Fletcher played on the Angels with Ohtani from 2018 to 2023 and was reportedly very close to the other-worldly pitching and slugging superstar. ESPN’s sources say that Fletcher did not place bets on baseball.
“We’re good friends,” Fletcher told ESPN about he and Ohtani in March. “We would talk on the bus and at the hotel.”
Also in that March interview, Fletcher admitted to knowing who Bowyer was, but did not say that he himself bet with him at all (and why would he). He said he was at a 2021 poker game at the team hotel at which Bowyer and Mizuhara met, though he did not introduce them. Bowyer got into the game through an “acquaintance” of Fletcher. Fletcher said he officially met Bowyer once and did know he was a bookie.
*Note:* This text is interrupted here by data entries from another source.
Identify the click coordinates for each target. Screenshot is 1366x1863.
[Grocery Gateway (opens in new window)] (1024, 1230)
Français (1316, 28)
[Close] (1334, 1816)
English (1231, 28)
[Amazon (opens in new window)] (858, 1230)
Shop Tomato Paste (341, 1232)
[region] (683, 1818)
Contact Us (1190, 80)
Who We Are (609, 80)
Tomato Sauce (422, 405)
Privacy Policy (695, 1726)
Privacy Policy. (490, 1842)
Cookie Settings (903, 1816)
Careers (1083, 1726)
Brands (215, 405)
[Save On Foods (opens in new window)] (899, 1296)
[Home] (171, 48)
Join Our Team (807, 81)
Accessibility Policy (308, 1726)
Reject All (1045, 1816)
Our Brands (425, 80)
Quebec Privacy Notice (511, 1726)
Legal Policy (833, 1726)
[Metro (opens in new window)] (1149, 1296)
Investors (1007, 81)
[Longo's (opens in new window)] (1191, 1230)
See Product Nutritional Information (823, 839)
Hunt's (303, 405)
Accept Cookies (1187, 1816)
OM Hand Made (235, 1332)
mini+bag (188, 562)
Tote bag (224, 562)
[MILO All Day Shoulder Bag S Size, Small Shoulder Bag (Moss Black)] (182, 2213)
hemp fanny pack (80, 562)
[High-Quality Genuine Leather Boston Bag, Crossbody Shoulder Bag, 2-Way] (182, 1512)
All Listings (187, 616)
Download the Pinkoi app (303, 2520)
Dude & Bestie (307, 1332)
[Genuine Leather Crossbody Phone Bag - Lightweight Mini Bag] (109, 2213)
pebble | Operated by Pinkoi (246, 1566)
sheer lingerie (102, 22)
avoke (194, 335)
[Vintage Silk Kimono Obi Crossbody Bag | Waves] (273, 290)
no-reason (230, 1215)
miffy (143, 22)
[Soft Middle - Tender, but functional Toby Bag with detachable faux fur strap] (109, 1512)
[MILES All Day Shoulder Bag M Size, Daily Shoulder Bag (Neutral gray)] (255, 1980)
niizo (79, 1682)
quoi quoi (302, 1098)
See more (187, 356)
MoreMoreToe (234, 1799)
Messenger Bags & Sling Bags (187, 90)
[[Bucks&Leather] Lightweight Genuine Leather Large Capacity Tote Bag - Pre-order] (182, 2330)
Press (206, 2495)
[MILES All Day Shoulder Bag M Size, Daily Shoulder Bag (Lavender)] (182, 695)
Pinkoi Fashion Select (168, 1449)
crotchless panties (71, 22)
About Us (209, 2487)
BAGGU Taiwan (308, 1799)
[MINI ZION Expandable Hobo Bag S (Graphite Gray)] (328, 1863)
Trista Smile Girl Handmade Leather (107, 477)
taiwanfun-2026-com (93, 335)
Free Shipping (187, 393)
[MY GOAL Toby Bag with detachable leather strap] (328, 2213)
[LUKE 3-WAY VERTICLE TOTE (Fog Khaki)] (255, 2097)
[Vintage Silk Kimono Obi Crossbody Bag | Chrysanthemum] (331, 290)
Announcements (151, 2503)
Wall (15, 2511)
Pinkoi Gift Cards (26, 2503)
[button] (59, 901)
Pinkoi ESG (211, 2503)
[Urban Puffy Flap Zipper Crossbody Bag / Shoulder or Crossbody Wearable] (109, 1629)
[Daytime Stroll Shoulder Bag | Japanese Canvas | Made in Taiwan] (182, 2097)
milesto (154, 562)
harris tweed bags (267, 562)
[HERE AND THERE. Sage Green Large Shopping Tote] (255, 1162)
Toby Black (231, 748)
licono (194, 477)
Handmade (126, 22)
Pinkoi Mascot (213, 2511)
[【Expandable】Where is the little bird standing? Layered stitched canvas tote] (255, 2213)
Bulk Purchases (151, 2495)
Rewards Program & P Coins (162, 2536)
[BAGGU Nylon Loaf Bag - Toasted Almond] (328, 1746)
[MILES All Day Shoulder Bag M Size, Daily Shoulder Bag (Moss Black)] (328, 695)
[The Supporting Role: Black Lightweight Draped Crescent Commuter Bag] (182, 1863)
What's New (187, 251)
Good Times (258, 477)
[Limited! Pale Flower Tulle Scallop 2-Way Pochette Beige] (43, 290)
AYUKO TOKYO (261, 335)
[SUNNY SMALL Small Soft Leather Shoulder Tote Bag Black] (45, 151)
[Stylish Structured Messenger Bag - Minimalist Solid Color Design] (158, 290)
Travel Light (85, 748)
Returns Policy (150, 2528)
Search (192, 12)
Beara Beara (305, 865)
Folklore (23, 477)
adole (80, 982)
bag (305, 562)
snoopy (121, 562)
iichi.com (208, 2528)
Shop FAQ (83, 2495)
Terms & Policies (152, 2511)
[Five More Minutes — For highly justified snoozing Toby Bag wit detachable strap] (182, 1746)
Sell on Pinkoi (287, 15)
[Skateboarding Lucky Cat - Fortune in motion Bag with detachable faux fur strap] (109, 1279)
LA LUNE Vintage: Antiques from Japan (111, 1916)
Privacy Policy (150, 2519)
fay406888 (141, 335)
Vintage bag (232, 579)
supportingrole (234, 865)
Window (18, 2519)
The federal complaint against Mizuhara says that Bowyer sent Mizuhara’s wire information to someone listed as “Bookmaker 3.” ESPN’s sources say that “Bookmaker 3” is Colby Schultz, who played in the Kansas City Royals’ minor league system from 2018 to 2020 and is one of Fletcher’s best friends.
Schultz allegedly placed bets not only on baseball, but on Angels games in which Fletcher participated.
Crime versus punishment
MLB rules state that players are permitted to gamble on other sports, but only through legal channels. If Fletcher is found to have, in fact, bet illegally with Bowyer, his punishment would be up to the league. Those who bet on baseball, but not on their own team’s games, are subject to a one-year suspension. Anyone who gambles on their own team’s games, whether for or against their organization, is banned for life.
ESPN said that right now, MLB does not have any evidence that either Fletcher or Schultz did anything wrong, other than ESPN’s report.
“Government cooperation will be crucial in a case like this where we don’t have evidence,” an MLB source told ESPN.
The league will naturally look to interview Fletcher, but if he can claim he could be the subject of a criminal investigation, he would have the right to refuse.